La medida del hombre es inmensa comparada con la de este virus pero a la vez es casi imperceptible en el universo infinito, que se mide en años luz, aunque es inconmensurable. Un misterio.
En la oración recibimos desde muy muy lejos o desde muy muy íntimo, desde el Cielo donde está el Padre, o desde el Cielo que vive dentro nuestro, indicaciones que de atenderlas modifican nuestra vida de todos los días en cuestiones de vida o muerte. La exhortación a obedecer grita desde el amor a la vida.

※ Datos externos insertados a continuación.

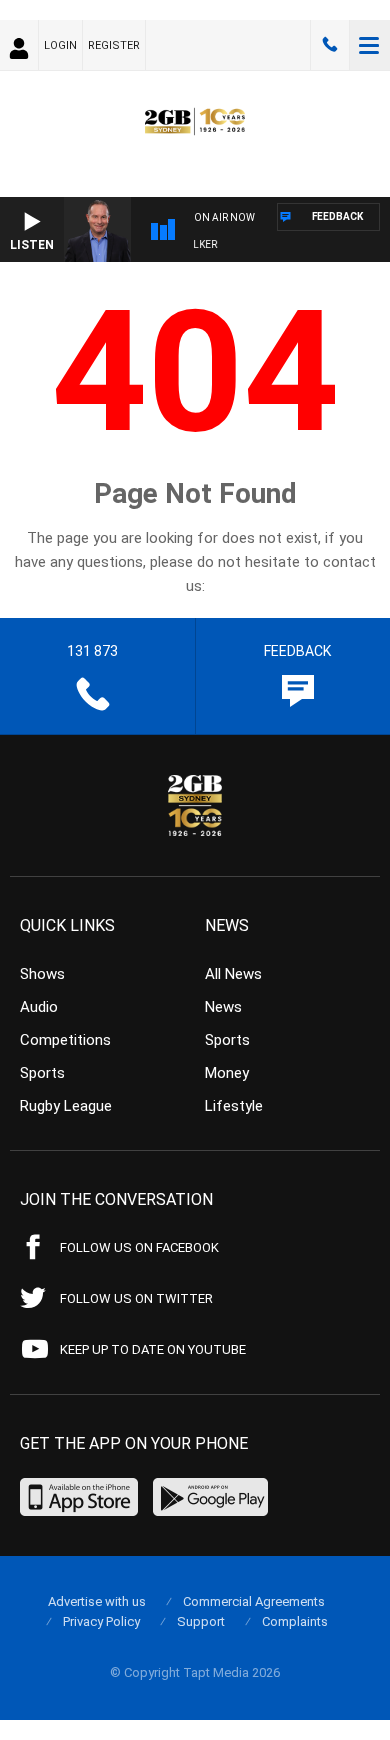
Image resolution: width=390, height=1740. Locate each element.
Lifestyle (234, 1106)
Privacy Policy (101, 1621)
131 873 (330, 45)
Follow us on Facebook (139, 1247)
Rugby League (66, 1106)
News (223, 1007)
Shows (42, 974)
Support (201, 1621)
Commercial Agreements (254, 1601)
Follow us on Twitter (136, 1298)
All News (233, 974)
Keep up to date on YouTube (153, 1349)
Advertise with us (97, 1601)
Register (114, 45)
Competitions (65, 1040)
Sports (42, 1073)
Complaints (295, 1621)
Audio (39, 1007)
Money (227, 1073)
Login (60, 45)
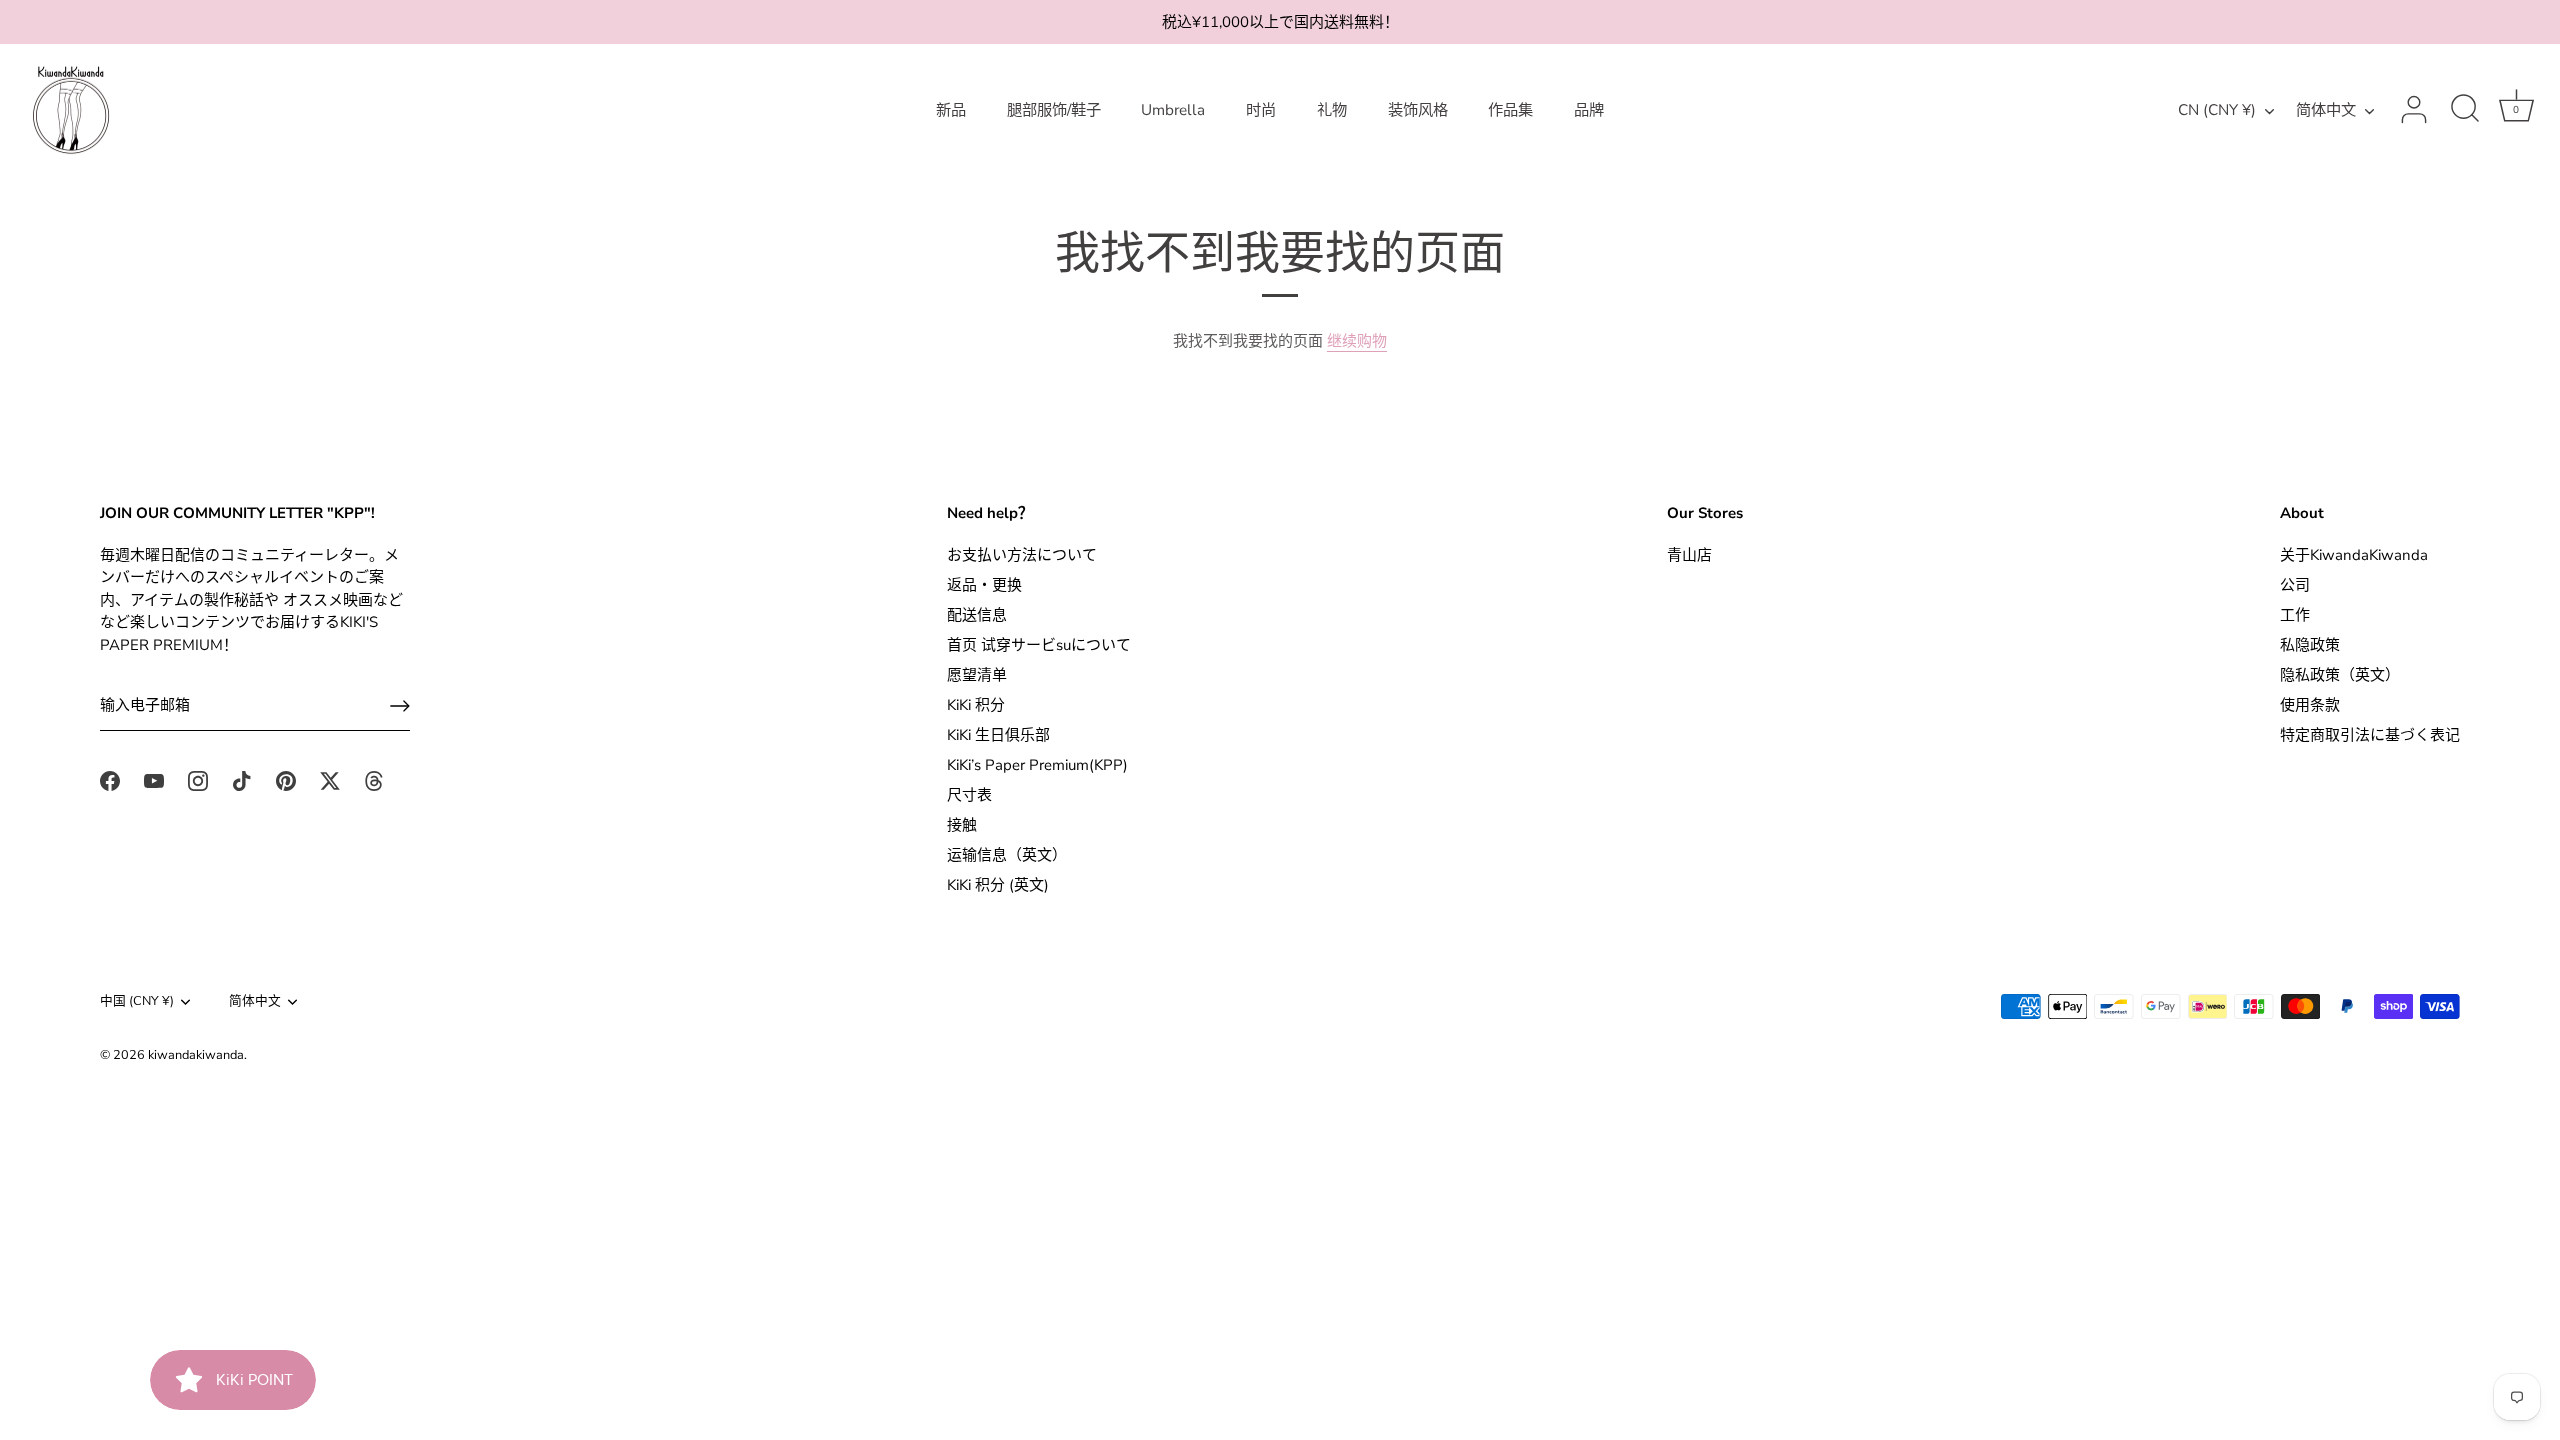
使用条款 (2310, 705)
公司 (2295, 585)
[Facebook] (110, 780)
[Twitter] (330, 780)
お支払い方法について (1022, 555)
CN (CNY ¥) (2217, 110)
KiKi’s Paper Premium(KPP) (1037, 765)
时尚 (1261, 110)
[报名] (400, 706)
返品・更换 (984, 585)
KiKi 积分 (976, 705)
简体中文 (2326, 110)
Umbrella (1173, 110)
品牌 (1589, 110)
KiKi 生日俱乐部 (998, 735)
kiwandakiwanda (196, 1055)
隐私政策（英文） (2340, 675)
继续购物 (1357, 341)
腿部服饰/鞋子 (1054, 110)
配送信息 (977, 615)
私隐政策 (2310, 645)
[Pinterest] (286, 780)
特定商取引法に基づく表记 (2370, 735)
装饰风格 (1418, 110)
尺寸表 (969, 795)
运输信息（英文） (1007, 855)
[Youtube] (154, 780)
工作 (2295, 615)
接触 (962, 825)
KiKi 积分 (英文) (998, 885)
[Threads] (374, 780)
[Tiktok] (242, 780)
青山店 (1689, 555)
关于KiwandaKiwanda (2354, 555)
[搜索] (2465, 110)
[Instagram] (198, 780)
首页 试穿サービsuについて (1039, 645)
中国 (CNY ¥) (137, 1002)
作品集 (1510, 110)
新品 (951, 110)
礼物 (1332, 110)
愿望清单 (977, 675)
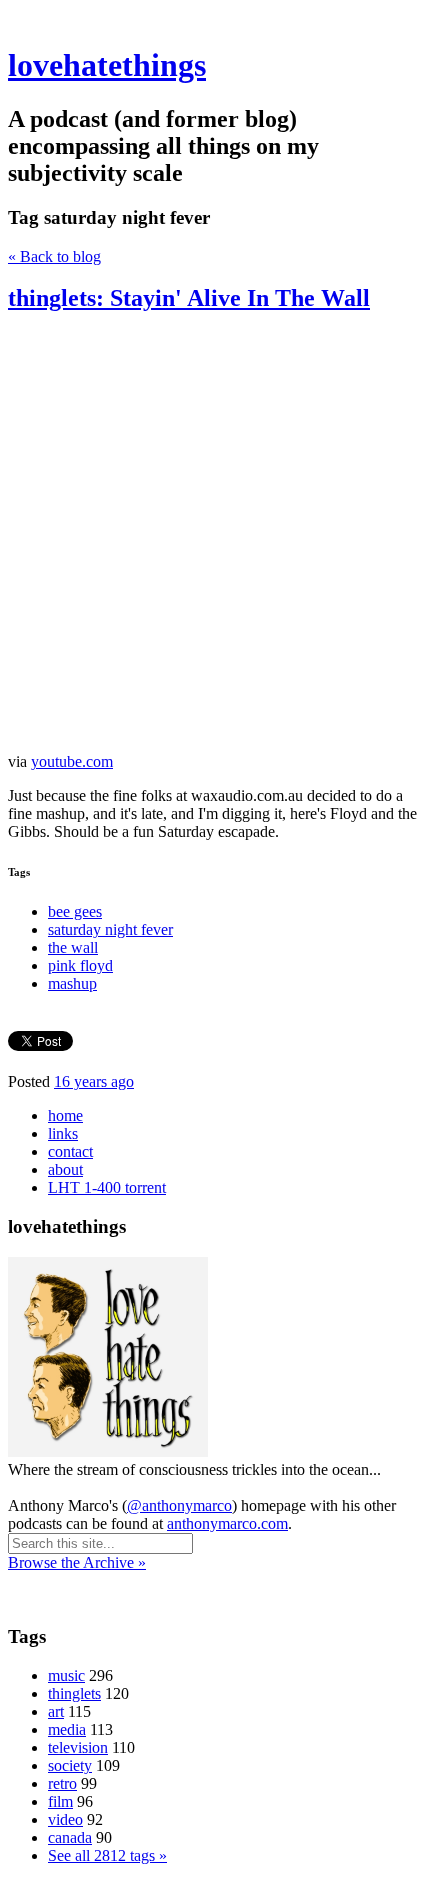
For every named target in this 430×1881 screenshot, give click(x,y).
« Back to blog (54, 256)
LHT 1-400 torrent (107, 1187)
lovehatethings (107, 65)
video (65, 1819)
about (65, 1169)
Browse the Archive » (77, 1562)
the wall (73, 947)
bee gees (75, 911)
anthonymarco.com (227, 1523)
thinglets (74, 1693)
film (60, 1801)
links (63, 1133)
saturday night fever (110, 929)
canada (70, 1837)
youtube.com (72, 761)
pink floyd (80, 965)
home (65, 1115)
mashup (72, 983)
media (67, 1729)
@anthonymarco (179, 1505)
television (78, 1747)
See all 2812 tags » (107, 1855)
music (66, 1675)
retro (62, 1783)
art (56, 1711)
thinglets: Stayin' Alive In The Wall (189, 298)
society (70, 1765)
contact (70, 1151)
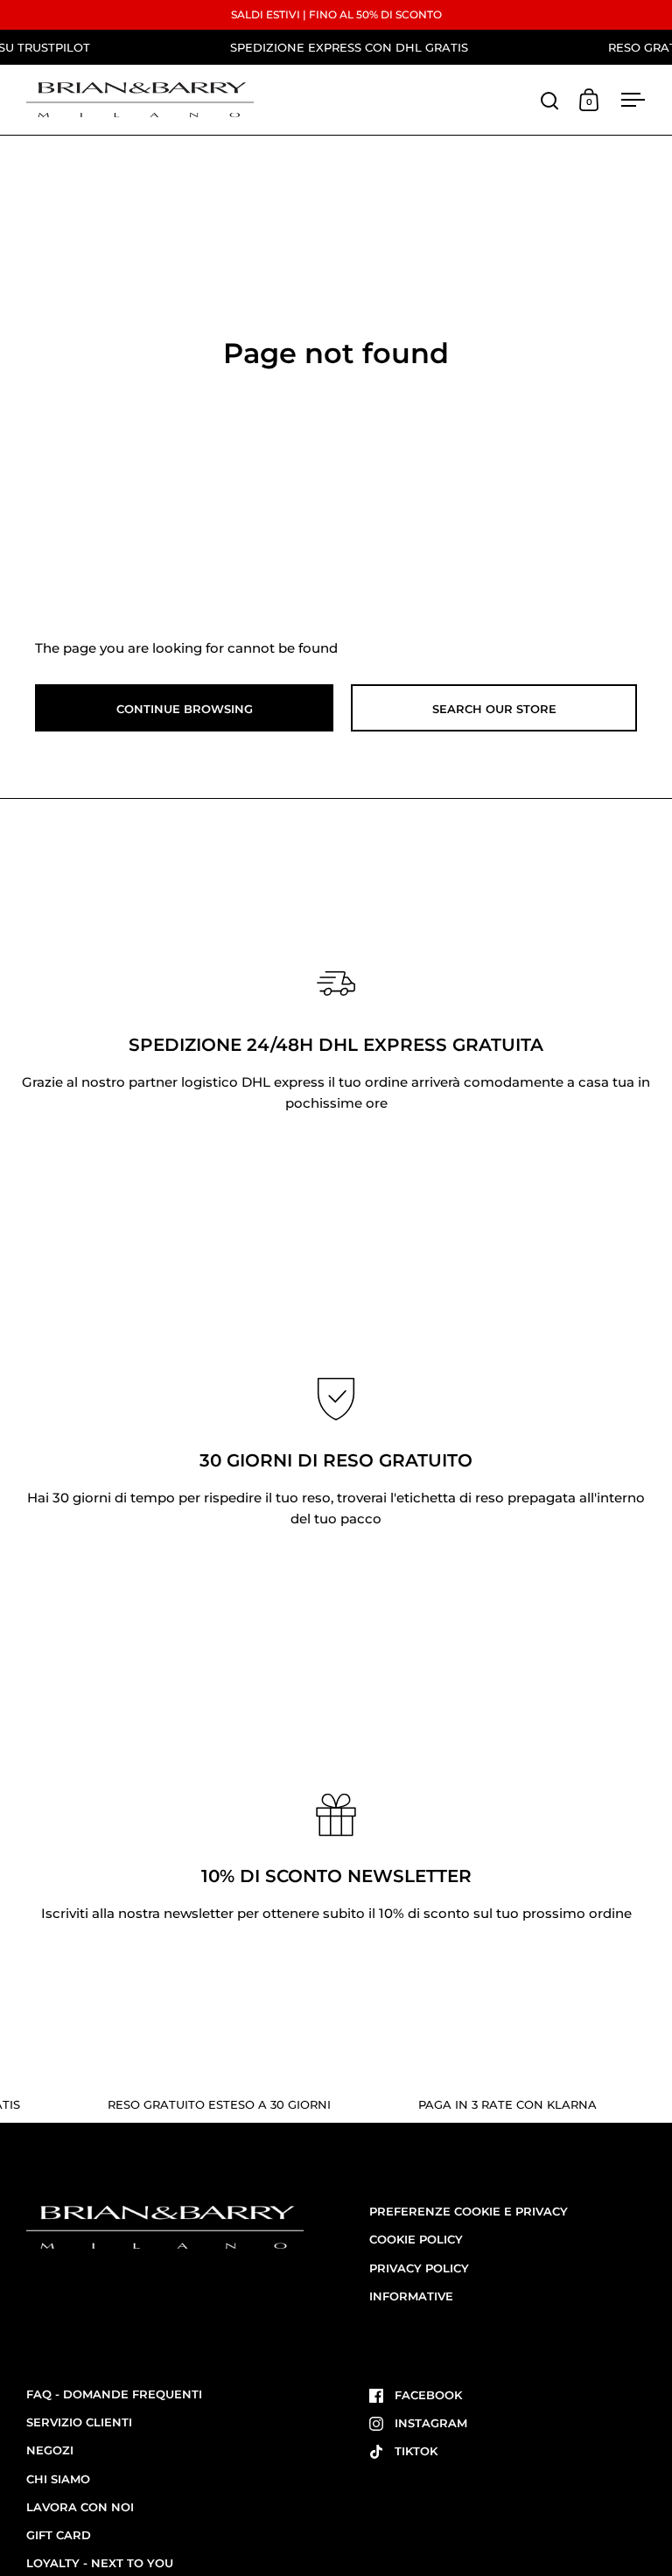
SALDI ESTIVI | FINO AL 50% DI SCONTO (336, 14)
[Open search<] (550, 100)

El virus desde el silencio mismo de la materia, amenaza. Amenazas de muerte a la vida, tesoro agraciado confiado a nuestras manos, a manos adiestradas por el obrar del Espíritu de quien se deja enseñar por Él.
La ciencia ha aguzado la vista hasta lograr, de algún modo, “ver” estas mínimas proteínas. Esfuerzos sudorosos para neutralizar su fuerza destructiva en centros de estudios e investigación; inteligencias embriagadas de conocimientos, de ingenio y creatividad. Mientras en la vida sencilla de todos los días, el que lo ignora y se expone al contagio sufre y contagia y si es débil, muere, cuando es invadido.
Podemos ver lo que pasa. Podemos contabilizar a los contagiados y a los que el contagio les recuerda que somos del polvo de la tierra con un soplo divino en el alma… y que al polvo volveremos. La obediencia a las normas de cuidado a lo largo y ancho del mundo es increíblemente mayoritaria. Un consenso pensado imposible, hasta que apareció quien manda: el virus. Y manda en estos días más que ningún otro. Como otras muchas veces ocurrió antes en la familia humana.
El Espíritu nos atrae dulcemente a la obediencia de la Palabra sagrada, que insufla la Vida, en la vida de la tierra.
Por los sencillos, los humildes, los pobres de corazón, un río caudaloso y manso, desde el silencio mismo del Espíritu, renueva la faz de la tierra.